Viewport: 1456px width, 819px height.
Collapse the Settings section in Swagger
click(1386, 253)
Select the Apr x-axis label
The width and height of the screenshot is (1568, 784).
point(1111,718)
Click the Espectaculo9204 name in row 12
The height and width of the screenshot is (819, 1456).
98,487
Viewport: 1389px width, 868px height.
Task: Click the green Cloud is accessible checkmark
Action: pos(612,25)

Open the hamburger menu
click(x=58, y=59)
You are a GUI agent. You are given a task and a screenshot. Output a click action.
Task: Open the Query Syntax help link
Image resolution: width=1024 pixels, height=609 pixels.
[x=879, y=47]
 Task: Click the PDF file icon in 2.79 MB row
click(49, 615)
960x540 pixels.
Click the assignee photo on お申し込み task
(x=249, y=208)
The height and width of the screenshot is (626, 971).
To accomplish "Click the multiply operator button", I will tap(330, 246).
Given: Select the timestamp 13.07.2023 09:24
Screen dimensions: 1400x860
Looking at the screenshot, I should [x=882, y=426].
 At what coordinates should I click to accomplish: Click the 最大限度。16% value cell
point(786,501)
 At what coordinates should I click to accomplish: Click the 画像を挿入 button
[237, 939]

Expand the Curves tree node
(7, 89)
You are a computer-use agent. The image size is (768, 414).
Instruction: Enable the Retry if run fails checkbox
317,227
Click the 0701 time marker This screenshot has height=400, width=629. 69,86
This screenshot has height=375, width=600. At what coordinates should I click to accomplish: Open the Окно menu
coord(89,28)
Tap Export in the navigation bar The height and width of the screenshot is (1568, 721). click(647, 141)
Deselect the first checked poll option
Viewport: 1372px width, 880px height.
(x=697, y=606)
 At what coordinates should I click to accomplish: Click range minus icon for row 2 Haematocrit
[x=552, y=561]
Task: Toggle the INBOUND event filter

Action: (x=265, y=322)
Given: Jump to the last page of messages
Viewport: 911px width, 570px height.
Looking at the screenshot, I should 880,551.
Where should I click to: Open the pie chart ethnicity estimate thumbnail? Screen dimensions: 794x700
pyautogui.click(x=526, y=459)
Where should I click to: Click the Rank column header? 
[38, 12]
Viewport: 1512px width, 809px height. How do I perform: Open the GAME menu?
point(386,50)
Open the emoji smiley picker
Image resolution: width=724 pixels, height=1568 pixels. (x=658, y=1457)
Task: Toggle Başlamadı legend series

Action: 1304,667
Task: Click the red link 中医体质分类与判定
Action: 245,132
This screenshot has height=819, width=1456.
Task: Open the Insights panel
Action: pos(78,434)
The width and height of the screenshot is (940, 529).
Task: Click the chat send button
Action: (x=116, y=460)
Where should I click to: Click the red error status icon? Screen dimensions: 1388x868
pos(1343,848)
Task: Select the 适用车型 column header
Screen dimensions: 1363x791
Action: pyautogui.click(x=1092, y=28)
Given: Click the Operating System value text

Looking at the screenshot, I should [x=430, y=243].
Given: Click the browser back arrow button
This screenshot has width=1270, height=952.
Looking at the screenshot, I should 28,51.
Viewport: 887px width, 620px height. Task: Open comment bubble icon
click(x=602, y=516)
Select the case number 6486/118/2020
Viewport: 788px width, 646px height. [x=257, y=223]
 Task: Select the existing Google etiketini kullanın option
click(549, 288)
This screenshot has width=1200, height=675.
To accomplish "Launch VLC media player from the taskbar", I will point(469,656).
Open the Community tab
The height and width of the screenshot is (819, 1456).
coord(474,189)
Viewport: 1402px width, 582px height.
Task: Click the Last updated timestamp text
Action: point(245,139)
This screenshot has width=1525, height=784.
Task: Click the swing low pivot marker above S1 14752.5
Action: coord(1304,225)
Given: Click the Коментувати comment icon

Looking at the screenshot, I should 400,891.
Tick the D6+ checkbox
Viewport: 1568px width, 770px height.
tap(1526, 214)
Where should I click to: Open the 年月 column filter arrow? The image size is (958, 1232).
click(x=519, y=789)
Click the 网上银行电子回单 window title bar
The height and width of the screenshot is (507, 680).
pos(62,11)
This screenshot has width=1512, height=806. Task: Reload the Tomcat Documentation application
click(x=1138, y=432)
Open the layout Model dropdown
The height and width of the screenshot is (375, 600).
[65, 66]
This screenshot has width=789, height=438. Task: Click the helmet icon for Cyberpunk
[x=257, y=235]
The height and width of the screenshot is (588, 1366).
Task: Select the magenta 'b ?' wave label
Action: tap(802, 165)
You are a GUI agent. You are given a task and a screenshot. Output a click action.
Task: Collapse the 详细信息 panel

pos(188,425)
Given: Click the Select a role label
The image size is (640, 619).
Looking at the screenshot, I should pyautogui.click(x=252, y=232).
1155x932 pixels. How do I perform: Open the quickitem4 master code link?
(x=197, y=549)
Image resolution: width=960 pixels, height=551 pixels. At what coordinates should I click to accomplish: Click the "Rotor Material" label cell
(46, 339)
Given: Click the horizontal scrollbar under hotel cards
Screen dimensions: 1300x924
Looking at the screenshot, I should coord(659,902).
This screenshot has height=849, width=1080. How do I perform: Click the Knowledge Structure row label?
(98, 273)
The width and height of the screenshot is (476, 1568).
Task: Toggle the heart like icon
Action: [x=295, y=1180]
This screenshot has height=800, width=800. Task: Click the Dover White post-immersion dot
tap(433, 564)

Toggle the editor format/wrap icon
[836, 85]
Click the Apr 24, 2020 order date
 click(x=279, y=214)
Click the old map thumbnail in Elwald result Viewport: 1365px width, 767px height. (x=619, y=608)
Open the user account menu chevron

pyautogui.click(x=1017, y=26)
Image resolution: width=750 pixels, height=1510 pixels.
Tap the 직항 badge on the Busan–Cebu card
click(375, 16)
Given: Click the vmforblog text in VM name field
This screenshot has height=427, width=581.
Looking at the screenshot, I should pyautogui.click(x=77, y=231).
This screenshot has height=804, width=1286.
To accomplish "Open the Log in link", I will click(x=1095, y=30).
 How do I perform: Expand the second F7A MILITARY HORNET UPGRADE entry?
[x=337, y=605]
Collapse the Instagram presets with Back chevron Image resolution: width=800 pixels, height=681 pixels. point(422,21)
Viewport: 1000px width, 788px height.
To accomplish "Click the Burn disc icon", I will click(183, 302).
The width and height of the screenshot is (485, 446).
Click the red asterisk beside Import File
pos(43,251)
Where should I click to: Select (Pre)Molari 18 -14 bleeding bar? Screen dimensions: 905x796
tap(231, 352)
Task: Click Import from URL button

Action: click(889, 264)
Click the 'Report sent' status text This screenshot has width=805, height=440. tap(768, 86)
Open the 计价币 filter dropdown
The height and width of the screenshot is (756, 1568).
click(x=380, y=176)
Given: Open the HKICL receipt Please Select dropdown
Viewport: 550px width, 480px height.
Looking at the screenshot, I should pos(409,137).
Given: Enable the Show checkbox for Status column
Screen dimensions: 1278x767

▬▬▬▬▬▬▬▬▬▬

The task: Quote the final part of the listing, starting at the line that contains "Given: Open the" and ending with the last line of the listing, including both ends.

Answer for this exercise:
Given: Open the HKICL receipt Please Select dropdown
Viewport: 550px width, 480px height.
Looking at the screenshot, I should pos(409,137).
Given: Enable the Show checkbox for Status column
Screen dimensions: 1278x767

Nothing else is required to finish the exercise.